* _Element and text location data_:
========

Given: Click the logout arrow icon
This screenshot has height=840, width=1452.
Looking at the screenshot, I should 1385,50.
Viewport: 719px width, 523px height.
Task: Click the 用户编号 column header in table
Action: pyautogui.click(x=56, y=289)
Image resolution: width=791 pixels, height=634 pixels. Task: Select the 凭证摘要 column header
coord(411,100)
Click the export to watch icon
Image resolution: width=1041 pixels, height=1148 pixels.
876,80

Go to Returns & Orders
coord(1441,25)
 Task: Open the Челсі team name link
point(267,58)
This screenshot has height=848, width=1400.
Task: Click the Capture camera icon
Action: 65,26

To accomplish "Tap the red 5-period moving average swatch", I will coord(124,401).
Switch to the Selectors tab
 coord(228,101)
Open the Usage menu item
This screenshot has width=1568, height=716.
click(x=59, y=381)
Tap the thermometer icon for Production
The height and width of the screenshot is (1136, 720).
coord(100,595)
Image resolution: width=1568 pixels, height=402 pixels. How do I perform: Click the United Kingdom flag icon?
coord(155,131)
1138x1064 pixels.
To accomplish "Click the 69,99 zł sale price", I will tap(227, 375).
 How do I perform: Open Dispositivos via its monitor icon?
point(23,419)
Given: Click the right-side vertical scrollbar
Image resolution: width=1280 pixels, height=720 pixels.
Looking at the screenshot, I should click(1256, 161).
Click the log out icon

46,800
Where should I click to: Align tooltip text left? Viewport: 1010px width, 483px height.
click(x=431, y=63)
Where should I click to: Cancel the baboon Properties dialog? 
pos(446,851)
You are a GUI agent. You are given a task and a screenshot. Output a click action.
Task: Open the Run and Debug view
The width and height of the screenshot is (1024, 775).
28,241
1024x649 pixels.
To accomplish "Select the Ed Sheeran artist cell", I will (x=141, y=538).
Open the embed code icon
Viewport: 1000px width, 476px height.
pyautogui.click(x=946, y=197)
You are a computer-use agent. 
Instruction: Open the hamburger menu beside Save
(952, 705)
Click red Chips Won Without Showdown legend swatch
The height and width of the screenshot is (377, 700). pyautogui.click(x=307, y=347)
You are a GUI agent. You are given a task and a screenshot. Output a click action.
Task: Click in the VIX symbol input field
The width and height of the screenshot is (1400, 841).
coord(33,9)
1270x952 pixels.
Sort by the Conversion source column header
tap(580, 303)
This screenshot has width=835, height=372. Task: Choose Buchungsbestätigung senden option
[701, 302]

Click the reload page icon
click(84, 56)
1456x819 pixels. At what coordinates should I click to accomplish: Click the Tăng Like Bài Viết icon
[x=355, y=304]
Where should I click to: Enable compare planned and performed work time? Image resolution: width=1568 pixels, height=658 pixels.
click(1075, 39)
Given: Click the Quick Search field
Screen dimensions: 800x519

========

* _Problem_:
Copy the lines of the rows above word for word, starting at the line containing "Open the embed code icon" and ending at the line containing "The height and width of the screenshot is (377, 700).".

* _Finished task_:
Open the embed code icon
Viewport: 1000px width, 476px height.
pyautogui.click(x=946, y=197)
You are a computer-use agent. 
Instruction: Open the hamburger menu beside Save
(952, 705)
Click red Chips Won Without Showdown legend swatch
The height and width of the screenshot is (377, 700). pyautogui.click(x=307, y=347)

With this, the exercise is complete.